Stars:
Kevin Spacey, Annette Bening, Thora Birch, Wes Bentley, Mena Suvari.
Rated:
R
Plot:
Kevin Spacey and Anette Bening works through a midlife crisis.
My Rating: #
4 Stars. A must see, but try to keep a critical eye about you.
Review:
Is it any wonder that this movie won for best picture? I mean really. It had everything that the Academy wants to see. A story with a message, great acting, and lots of artsy cinematography. Well, I would have chosen the sixth sense, but I'm not the Academy.
The acting in this movie does deserve high accolades. First, Kevin Spacey was spectacular. He grabbed you into his character. Also of particular note are Thorah Birch, who plays Spacey's teenage daughter and Wes Bentley, the neighbors’ teenage boy. Both play disturbed teenagers and capture the spirit of their roles well. The acting is a great credit to this movie.
Next is this movie's impeccable use of cinematography, which is often in the form of video taken by Wes Bentley's character. If you're into the artsy thing (and I am), you'll enjoy how they use the camera itself as a medium toward expression.

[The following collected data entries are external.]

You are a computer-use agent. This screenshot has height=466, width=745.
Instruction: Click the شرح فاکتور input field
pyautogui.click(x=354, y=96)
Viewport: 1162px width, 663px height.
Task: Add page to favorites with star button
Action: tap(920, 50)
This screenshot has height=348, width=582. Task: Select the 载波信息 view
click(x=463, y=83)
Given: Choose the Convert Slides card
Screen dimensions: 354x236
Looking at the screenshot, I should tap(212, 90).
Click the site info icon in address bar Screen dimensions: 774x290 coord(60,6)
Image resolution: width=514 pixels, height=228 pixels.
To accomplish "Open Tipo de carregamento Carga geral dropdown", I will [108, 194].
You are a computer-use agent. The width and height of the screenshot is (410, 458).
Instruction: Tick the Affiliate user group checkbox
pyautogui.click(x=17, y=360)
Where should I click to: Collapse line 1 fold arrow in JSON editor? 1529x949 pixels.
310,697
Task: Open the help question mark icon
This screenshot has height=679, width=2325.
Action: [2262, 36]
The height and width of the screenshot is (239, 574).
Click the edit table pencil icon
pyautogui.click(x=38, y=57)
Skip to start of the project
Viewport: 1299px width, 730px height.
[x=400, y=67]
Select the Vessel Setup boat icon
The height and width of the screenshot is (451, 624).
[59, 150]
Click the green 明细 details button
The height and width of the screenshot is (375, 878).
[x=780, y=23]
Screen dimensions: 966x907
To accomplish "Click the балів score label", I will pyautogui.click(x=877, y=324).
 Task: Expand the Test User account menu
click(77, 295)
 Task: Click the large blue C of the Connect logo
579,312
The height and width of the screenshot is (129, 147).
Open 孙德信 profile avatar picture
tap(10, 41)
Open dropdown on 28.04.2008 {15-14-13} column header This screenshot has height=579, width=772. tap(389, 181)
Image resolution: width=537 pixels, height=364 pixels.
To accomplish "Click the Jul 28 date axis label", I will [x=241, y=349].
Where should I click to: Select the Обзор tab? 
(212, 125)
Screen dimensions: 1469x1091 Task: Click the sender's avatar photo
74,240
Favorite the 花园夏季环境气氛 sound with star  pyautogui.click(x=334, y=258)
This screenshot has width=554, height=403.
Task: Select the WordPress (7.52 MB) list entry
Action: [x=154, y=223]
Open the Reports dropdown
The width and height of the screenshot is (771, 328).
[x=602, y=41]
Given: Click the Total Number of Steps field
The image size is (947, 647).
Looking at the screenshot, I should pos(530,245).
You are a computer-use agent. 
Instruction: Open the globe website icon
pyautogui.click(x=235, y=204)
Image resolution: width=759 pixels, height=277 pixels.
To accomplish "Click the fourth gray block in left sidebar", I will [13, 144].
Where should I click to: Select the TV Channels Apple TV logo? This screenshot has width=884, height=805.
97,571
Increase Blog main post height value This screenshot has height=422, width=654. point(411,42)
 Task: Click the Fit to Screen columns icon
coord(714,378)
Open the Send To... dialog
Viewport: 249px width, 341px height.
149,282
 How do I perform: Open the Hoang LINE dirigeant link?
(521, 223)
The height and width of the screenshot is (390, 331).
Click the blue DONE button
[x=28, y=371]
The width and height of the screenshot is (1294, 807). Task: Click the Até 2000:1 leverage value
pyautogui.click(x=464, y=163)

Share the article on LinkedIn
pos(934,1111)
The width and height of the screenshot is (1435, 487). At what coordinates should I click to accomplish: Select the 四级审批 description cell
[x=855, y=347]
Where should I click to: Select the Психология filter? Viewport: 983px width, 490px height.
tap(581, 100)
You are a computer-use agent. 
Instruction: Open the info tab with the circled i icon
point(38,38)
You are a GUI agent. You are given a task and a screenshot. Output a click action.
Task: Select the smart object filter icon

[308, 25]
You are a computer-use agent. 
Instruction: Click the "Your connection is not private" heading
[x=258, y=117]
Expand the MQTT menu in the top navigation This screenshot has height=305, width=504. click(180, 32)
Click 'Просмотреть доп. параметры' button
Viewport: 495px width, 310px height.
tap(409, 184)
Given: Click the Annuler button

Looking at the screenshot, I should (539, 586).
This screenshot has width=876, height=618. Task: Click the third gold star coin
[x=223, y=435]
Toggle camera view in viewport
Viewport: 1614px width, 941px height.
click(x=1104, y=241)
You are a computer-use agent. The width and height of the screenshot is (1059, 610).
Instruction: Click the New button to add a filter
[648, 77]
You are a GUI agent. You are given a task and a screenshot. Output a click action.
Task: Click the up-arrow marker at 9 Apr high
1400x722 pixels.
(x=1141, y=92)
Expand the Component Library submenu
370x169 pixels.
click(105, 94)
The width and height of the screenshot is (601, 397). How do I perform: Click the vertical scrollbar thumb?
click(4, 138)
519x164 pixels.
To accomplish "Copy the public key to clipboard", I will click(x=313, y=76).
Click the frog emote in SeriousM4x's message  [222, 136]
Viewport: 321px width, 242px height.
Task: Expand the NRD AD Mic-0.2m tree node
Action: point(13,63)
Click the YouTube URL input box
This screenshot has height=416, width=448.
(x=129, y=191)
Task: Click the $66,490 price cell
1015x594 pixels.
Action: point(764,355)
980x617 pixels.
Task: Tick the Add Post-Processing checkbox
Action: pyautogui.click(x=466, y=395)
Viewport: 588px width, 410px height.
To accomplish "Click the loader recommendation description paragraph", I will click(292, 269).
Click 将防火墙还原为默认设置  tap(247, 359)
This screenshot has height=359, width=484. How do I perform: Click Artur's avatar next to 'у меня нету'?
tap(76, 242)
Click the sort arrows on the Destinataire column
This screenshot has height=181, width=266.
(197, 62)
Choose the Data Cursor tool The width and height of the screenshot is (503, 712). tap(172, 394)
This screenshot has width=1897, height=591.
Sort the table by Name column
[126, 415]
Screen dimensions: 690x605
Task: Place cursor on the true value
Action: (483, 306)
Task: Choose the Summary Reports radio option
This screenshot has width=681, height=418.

Finally, I have to put my two cents in about this story. For the most part, this is a story about how Spacey and Benning work through their middle-aged doldrums. The movie presents a very interesting look into their lives. Inter-dispersed is the struggles of their teenage daughters, and other teenagers around. In this move, no one is happy with the stage of life that they are in. The stories of middle age and teenage intersect as Spacey takes a carnal (no, I won't call it romantic) interest in his daughters friend, played by Angela Hayes. Hayes is struggling with her own sexuality (although she'd be the last to admit that). When Spacey is lead to believe that he stands a chance to get Hayes in bed, he starts working toward that goal. But here's the scary part. To me, I thought this was a deplorable and inexcusable act. But if you watched the Oscars, you wouldn't have gotten that message at all . . .
I believe (but I could be wrong)it was Allan Ball I, who received an Oscar for his writing of this movie who said that the point to this movie was that all 50-year-old men lust after 17-year-old women. He then proceeded to thank his grandchildren, who were in the audience. In accepting his well deserved best actor Oscar, Spacey said something to the effect that this was a movie that went to show that any single act when taken in isolation can be taken as evil. Well, Kevin, in this situation there was a reason for the perception of your character as evil.
Even if it is true that all 50-year-old men lust after 17-year-old girl (which may in some ways be true, and I don't agree with Jimmy Carter that lusting in one's heart is such a sin), there is still a vast gulf between lust and action (and the action is a sin). I mean, this wasn't even a story about someone who fell in love with someone much younger than he (an idea which I won't pass judgment on here). It was about a 50-year-old man making a 17-year-old girl (no need to be PC, she was a girl) an object of his conquest. And that's just plain wrong. No matter how much the girl invites the advances.
So in the end: good movie, bad message.